One final aside on cyclists, in cities with poor air quality, it is still unclear what the added health risk is for cyclists that are inhaling the worst air which is immediately adjacent to roadways, while exerting their bodies.
Kudos to the dedicated cyclists that are literally clearing the roads to make for safer active transport.
Friday, 2 August 2013
Who says that things slow down in the summer?
Great new materials worth looking at.
The CMA released its report on Health Care in Canada – What makes us sick? The major focus of the document being the need to alleviate poverty and its manifestations as the main method of preventing illness and that true health care reform needs to take aim at the determinants of health. For readers it is perhaps a very basic document. For medical health officers and public health and preventive medicine specialist the comment that doctors have only been advocating on patient needs is clearly a slap in the face, those physicians have been advocating for decades. The best way to institutionalize change is to have your target group believe they are the owners of the issue, clearly the CMA has taken this task to on. CMA What makes us sick
Getting to tomorrow a Report on Canadian Drug Policy is a comprehensive look at current drug policy initiatives and well worth reading for its overview, background and insights. Drug Policy in Canada . There is a bias towards changing current get tough on drugs policy, but consistent with a thematic in the health sector for the last few years. The document will have the reader questioning the status quo as anything other than just plain useless.

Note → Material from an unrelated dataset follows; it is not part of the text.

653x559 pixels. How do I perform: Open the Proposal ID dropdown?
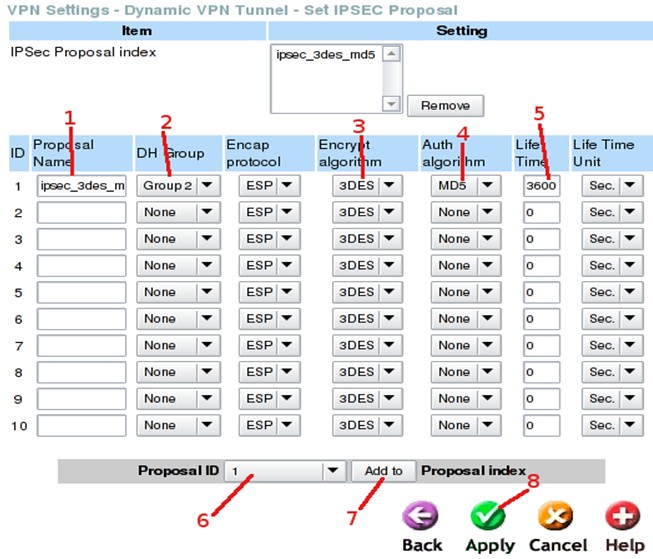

From HealthEvidence.ca some good reviews of important information
· The minor benefit of food supplementation programs http://www.healthevidence.org/view-article.aspx?a=24439
· The lack of benefit of general health checks http://www.healthevidence.org/view-article.aspx?a=24502, and,
· The benefit in treatment but not prevention of education in childhood obesity http://www.healthevidence.org/view-article.aspx?a=24415
The final item to digest is a 2013 report on food insecurity in Canada. The report details the challenges faced by the 1.6 Million Canadians with food insecurity issues. The list of indicators in the document is itself is very helpful in measuring the continuum of insecurity challenges. Year to year rates by province/territory are provided to show improving trends in some areas especially in Newfoundland and Labrador, and remaining flat in others. Some upward trending in Saskatchewan and Alberta are potential heralds of disconcerting changes. Canadian Food Insecurity
Stay safe and comfortable over what has become one of the most dangerous weekends of the year.